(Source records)
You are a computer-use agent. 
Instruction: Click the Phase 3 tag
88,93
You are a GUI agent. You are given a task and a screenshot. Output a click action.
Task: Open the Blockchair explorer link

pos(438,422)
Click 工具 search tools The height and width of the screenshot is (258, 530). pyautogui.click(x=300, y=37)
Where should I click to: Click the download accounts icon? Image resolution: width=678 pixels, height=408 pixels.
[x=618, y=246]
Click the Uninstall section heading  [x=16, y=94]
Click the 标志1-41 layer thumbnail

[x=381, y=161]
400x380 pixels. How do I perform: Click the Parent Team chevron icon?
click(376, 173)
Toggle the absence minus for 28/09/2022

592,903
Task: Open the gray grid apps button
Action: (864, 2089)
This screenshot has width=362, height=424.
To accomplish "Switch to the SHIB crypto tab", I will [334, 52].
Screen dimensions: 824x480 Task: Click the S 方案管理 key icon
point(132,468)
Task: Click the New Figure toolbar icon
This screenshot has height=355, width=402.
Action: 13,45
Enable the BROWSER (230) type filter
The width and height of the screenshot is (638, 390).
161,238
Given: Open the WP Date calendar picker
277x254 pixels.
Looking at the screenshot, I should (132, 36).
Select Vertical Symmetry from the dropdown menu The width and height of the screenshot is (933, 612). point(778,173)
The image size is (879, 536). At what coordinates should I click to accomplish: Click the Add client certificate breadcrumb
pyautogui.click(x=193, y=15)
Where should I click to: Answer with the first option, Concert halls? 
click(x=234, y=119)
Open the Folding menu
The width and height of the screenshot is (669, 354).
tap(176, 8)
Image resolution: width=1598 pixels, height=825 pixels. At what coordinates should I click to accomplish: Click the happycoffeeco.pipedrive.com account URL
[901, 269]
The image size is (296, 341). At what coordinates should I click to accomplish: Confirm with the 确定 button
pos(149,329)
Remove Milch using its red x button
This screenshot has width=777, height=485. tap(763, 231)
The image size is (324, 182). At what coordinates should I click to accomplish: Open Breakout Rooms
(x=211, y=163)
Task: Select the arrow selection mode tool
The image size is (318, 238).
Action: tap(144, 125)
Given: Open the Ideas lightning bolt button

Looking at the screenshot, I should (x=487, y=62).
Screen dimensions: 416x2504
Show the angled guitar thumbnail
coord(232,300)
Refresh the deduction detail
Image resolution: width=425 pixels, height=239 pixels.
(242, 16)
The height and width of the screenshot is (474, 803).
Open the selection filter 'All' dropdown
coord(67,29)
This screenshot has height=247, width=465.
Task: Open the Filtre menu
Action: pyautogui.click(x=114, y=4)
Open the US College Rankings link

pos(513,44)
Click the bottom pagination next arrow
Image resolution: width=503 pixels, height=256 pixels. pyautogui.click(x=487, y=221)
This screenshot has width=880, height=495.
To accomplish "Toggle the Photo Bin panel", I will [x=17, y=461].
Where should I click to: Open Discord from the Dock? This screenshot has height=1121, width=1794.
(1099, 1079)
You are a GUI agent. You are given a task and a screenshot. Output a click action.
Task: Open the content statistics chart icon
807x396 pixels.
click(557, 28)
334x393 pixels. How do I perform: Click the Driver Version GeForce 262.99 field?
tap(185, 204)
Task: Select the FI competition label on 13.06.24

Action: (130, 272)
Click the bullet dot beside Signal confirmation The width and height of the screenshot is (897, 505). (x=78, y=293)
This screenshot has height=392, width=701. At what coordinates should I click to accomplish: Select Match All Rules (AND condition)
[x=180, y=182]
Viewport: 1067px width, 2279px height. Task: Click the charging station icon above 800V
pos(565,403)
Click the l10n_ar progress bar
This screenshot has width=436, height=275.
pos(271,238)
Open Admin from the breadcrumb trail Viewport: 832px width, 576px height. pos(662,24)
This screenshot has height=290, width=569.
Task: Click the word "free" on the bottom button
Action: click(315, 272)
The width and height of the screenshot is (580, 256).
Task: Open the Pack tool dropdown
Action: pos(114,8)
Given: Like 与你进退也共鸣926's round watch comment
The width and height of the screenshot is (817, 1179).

# To be done
Pull out every line of the data above that contains the string "bottom". Letter case matters.

# Task response
Click the bottom pagination next arrow
Task: Click the word "free" on the bottom button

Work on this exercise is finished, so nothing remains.